-- Begin EXTRACT PROVIDED --
Hi all. Sorry for the lack of posts recently – unfortunately due to various events and health issues my walking has been somewhat curtailed this year…..although on the positive side I have had my mountain bike out a lot more. This is because two of my health issues have involved twisted ankles which prevented me from walking but not from cycling. I am now fully recovered and looking forward to some great autumn walks :)!
THE FLOATING BRIDGE
I thought I would post a blog about two valuable but very different Dorset ferries, the first of these being the Sandbanks Chain Ferry which plies its trade transporting cars across the entrance to Poole Harbour. It is classified as a ‘floating bridge’.
The Bramblebush Bay
Poole Harbour is one of the largest natural harbours in the world with around 36 square kilometers of water and 100 miles of coastline but the entrance is just 300 meters wide. The peninsulas either side of the entrance were originally just sand spits without roads but now the situation is considerably different with the northern peninsula particularly, Sandbanks, now being covered with houses, some of the most expensive real estate in the world – you would need to be a multi-millionaire just to buy a plot of land here!
Studland Heath with the harbour entrance and the Sandbanks Ferry in the distance
It was in the early 1900’s that the first idea for crossing the harbour entrance was muted. The suggestion was that this should be a transporter bridge although the proposal failed, as did several other schemes. From the early 1900’s foot passengers were catered for as a rowing boat ferry operated during the summer, carrying passengers across to the wild and remote Shell Bay – this must have been really hard work especially when the strong tides were running through that narrow harbour entrance. This first ferry was eventually changed to a motor boat service.
It was just before the First World War that the suggestion was made that a vehicle ferry should be set up and some 9 years later, the Bournemouth-Swanage Motor Road And Ferry Company was formed to progress this. Roads needed to be built and slipways formed with Purbeck Stone being brought in from the Dorset coastal quarries either overland or by barge. With some of the land being boggy marshlands, copious amounts were needed. On 15th July 1926, the first ferry, a coal fired, steam driven craft carrying up to 15 cars, commenced service. This continued to operate for over 30 years, although the whole area was taken over by the military during the Second World War.
-- End EXTRACT PROVIDED --
-- Begin DATASET EXTRACT --
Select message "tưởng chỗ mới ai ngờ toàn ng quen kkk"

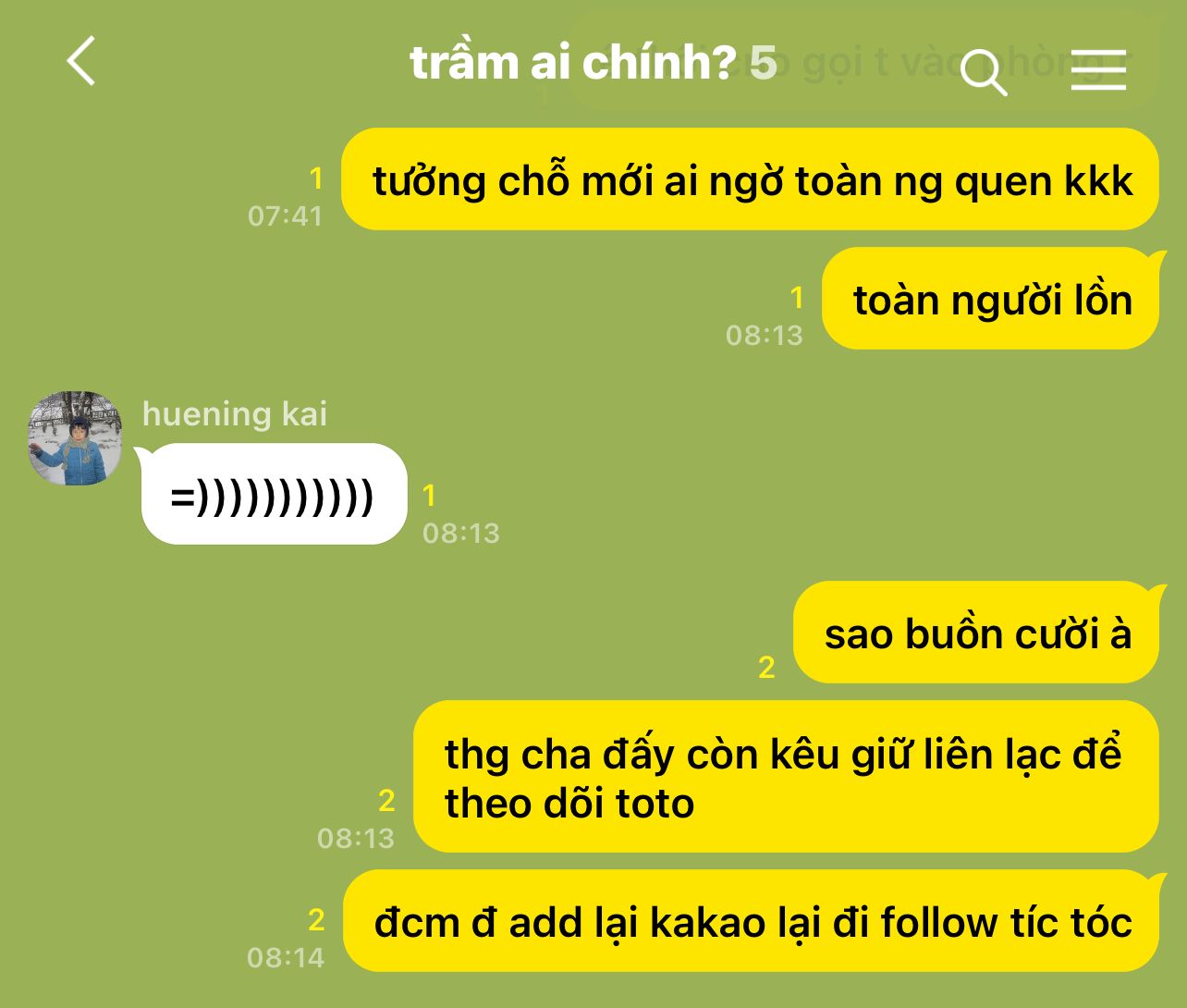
-- End DATASET EXTRACT --
- [TASK TO CARRY OUT] Write the next few paragraphs of the blog post on the Sandbanks Chain Ferry, carrying on from its final sentence.

- [SOLVED PROBLEM]
Traffic boarding the ferry in the evening light
In the mid 1950’s, a new and larger ferry was installed. This carried up to 28 cars and again operated for some 35 years before being taken out of service. The current ferry, The Bramblebush Bay, came into service in 1994 and was larger again with a length of 244 feet and a beam of 54 feet. This carries up to 48 cars but when fully loaded still has a draught of just 3 feet 9 inches.
The ferry operates on two hardened steel chains, each 1,235 feet long, anchored at either side of the harbour entrance. Wear and tear on the chain causes it to stretch and two links have to be taken out each fortnight in order to maintain the optimum length. Although there are two chains, the ferry actually drives on one side at a time only (the side farthest from the flowing tide) in order to make it easier to manouvre at the slipway and to reduce cost. There is a tremendous strain on the chains, especially when a strong tide is flowing and a chain has been known to break – the most recent was in July this year and the suggestion is that the cross channel ferry that passes through the harbour entrance may have clipped the chain on its way through at low tide although this was not proven. The chains are replaced every 15/18 months and the old ones sold off – I bought a 1.5 meter length as a feature for my garden and it took two of us to lift it into the car boot, such is the weight!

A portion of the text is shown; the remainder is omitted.